系列データの中には、質の高い系列と質の低い系列がるので、全体の報酬の80%以上を得ることができる質の高い系列データのみを抽出して学習に使用したようです。
視覚言語タスク
視覚言語タスクでは、画像とそれに付随するテキストが記録されたデータセットが多数使用されています。使われたデータセットはALIGNやLTIP、Conceptual captionsやCOCO captionsなど多種多様です。
そして、これらから学習データを作成する必要があります。Gatoでは、5つの画像とテキストのペアをサンプリングし、それらをトークン化&連結し、学習に用いる系列長となるよう適宜パディングを追加して作成したようです。
ロボティクスタスク
ロボティクスのタスクとしては、ランダムに配置された赤青緑の3つのブロックから、緑のブロックを無視し、赤と青のブロックを積み上げるタスクを扱っています。観測はRGB画像やロボットの関節角度、姿勢情報などであり、行動はロボットやグリッパの関節角度です。
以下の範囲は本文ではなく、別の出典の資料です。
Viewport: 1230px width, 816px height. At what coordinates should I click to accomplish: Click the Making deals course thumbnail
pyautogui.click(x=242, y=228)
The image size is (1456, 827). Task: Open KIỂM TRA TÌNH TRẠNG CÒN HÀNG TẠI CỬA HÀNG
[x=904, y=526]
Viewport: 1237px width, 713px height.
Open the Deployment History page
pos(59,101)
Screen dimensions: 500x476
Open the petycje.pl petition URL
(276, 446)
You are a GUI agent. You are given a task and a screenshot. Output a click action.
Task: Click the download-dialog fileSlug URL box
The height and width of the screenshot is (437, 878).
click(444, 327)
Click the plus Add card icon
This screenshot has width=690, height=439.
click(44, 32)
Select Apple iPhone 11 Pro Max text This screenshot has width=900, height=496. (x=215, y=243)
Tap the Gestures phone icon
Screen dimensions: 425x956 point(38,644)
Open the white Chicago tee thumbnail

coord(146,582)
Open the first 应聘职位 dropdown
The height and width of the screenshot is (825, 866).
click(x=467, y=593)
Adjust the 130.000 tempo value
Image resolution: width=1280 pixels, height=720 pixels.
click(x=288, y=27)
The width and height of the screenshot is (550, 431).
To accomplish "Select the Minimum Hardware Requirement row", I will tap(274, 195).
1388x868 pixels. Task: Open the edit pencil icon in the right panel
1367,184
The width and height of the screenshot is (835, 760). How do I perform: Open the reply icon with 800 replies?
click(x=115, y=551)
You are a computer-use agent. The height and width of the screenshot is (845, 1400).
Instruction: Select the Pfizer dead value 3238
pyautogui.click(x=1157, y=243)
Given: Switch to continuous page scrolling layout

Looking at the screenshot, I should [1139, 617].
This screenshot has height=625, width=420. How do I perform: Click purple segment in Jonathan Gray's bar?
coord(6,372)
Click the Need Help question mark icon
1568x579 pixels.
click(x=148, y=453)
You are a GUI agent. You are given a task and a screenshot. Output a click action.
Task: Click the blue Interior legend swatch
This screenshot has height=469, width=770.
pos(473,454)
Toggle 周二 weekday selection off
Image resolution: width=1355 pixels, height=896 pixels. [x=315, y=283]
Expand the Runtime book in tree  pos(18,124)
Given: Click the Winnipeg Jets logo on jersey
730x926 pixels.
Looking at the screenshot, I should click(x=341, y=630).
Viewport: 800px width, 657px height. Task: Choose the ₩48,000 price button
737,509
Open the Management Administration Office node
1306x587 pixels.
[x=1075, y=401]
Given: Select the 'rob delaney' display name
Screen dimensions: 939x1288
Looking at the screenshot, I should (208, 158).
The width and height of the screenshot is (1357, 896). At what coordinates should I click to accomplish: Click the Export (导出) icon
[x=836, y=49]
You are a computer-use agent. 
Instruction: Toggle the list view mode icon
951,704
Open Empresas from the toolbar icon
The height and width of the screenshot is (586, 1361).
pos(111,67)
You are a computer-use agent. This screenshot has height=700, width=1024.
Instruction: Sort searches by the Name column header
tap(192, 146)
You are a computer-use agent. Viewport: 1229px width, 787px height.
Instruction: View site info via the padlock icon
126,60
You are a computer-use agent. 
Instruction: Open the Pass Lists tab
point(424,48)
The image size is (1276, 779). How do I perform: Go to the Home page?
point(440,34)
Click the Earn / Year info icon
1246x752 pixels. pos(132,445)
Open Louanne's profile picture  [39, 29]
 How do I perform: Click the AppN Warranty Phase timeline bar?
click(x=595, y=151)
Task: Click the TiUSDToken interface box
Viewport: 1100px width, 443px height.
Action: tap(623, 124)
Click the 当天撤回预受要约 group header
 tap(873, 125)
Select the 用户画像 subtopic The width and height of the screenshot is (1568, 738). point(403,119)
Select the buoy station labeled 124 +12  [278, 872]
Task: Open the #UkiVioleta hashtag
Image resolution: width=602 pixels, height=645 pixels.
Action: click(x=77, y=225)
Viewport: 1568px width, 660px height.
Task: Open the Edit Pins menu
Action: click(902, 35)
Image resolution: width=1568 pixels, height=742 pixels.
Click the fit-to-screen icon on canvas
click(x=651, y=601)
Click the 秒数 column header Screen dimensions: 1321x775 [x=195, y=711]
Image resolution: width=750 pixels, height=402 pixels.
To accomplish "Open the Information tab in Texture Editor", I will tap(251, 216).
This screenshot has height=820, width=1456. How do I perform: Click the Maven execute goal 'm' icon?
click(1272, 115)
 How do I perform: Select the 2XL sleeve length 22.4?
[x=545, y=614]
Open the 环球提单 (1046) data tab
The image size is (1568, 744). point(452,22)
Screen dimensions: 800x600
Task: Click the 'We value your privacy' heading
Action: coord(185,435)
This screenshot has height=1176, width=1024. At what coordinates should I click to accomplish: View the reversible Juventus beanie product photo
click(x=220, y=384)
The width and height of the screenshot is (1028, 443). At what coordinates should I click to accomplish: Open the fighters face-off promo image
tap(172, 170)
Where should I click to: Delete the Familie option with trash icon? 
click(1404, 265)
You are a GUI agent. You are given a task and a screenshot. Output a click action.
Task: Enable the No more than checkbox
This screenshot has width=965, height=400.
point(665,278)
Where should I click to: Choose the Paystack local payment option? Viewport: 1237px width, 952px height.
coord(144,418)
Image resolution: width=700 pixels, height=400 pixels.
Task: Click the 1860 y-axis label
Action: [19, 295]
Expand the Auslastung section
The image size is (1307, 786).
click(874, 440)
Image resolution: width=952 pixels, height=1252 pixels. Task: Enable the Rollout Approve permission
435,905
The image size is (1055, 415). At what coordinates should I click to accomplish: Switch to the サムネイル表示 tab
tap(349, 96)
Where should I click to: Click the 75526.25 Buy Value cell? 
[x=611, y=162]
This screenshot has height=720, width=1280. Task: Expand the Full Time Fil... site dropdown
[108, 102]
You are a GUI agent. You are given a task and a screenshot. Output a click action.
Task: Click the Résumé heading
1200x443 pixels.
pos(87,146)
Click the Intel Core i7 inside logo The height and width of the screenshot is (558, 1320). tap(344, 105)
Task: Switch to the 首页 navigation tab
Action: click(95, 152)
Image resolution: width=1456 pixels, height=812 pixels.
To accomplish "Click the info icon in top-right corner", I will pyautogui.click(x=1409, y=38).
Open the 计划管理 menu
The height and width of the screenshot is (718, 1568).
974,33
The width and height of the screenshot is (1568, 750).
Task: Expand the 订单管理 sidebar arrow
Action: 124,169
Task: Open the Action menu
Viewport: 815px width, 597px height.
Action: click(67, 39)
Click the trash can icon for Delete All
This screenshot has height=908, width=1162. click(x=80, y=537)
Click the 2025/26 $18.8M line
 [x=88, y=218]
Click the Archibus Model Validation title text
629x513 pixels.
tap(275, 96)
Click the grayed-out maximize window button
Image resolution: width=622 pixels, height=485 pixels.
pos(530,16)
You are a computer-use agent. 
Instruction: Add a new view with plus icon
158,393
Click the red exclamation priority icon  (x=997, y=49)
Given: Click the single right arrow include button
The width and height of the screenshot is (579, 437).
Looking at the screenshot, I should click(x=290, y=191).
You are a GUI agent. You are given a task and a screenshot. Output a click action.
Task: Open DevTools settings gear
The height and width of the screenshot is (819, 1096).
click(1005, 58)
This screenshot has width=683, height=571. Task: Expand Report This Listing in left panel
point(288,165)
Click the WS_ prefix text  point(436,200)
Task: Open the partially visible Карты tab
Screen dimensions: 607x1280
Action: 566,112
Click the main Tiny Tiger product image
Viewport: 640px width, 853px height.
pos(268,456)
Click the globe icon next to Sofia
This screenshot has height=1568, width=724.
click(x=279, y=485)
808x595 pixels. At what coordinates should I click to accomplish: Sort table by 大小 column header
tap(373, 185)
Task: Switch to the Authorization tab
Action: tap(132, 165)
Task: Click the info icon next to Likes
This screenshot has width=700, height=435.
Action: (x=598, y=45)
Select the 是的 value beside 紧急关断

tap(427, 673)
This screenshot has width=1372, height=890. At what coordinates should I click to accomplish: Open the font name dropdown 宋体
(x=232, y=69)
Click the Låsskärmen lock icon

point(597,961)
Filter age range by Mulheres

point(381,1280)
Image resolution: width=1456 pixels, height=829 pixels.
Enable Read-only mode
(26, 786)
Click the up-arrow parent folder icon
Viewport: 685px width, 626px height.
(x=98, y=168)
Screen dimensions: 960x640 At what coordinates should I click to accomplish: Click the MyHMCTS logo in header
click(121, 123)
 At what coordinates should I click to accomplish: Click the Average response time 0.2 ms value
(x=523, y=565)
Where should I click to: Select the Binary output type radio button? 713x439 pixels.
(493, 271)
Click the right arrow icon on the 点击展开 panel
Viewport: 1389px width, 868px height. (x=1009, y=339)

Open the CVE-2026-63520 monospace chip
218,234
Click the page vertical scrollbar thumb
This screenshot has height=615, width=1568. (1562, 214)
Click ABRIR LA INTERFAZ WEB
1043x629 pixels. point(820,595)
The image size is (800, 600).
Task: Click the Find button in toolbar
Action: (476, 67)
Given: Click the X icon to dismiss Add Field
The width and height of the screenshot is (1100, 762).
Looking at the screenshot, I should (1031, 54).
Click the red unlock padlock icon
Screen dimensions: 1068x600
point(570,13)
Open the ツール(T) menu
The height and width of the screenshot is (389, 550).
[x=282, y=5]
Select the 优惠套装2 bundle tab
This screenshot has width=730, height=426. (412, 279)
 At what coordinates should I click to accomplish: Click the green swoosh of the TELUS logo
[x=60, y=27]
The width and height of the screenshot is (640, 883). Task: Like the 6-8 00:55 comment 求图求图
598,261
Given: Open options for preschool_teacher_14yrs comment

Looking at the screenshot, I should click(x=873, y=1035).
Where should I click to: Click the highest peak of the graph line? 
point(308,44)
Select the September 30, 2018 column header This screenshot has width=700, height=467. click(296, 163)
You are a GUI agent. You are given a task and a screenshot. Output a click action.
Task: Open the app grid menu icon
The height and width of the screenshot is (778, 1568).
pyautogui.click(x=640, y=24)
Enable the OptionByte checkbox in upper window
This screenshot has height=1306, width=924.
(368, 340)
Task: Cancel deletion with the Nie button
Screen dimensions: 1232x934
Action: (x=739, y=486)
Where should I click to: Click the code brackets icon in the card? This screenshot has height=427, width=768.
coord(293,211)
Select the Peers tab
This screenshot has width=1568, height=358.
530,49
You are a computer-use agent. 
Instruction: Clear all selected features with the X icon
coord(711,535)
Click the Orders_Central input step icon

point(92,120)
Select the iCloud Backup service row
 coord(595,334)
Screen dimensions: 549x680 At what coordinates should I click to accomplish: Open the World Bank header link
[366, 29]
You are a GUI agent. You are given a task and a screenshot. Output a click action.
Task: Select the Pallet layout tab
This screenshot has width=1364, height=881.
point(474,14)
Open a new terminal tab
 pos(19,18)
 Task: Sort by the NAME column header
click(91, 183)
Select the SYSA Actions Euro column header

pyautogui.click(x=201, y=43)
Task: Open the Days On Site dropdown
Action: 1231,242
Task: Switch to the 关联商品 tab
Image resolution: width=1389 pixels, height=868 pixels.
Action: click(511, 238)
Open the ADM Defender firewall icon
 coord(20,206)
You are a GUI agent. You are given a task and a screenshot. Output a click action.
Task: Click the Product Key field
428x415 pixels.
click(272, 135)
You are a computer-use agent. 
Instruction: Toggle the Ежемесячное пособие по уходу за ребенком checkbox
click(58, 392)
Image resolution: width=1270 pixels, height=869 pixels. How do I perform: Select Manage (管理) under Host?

データは、高精度なモデルを用いて収集しています。収集された系列データの周波数は20Hzで20秒間の400ステップの情報です。
Gatoの汎用性
最後に、Gatoの汎用性について紹介します。下のグラフは、横軸にエキスパートのスコアを100%としたときの閾値を、縦軸はGatoが横軸の閾値以上のスコアを達成することができたタスクの数を表しています。全604個のタスクのうち、エキスパートスコアの50%を超えることができたタスクの数は450を超えています。また、エキスパートスコアの90%を超えることができたタスクの数は300程度となっています。100%を達成することができたタスクの数はギリギリ200に届かない程度ですが、単一のモデルでこれだけの数のタスクにおいてエキスパートと同程度のスコアを獲得できているのは凄いことではないでしょうか?
参考文献
[1] Scott Reed, Konrad Zolna, Emilio Parisotto, Sergio Gomez Colmenarejo, Alexander Novikov, Gabriel Barth-Maron, Mai Gimenez, Yury Sulsky, Jackie Kay, Jost Tobias Springenberg, Tom Eccles, Jake Bruce, Ali Razavi, Ashley Edwards, Nicolas Heess, Yutian Chen, Raia Hadsell, Oriol Vinyals, Mahyar Bordbar, and Nando de Freitas, "A Generalist Agent," arXiv, 2022.
[2] Lili Chen, Kevin Lu, Aravind Rajeswaran, Kimin Lee, Aditya Grover, Michael Laskin, Pieter Abbeel, Aravind Srinivas, Igor Mordatch. "Decision Transformer: Reinforcement Learning via Sequence Modeling, " arXiv preprint arXiv:2106. 01345, 2021.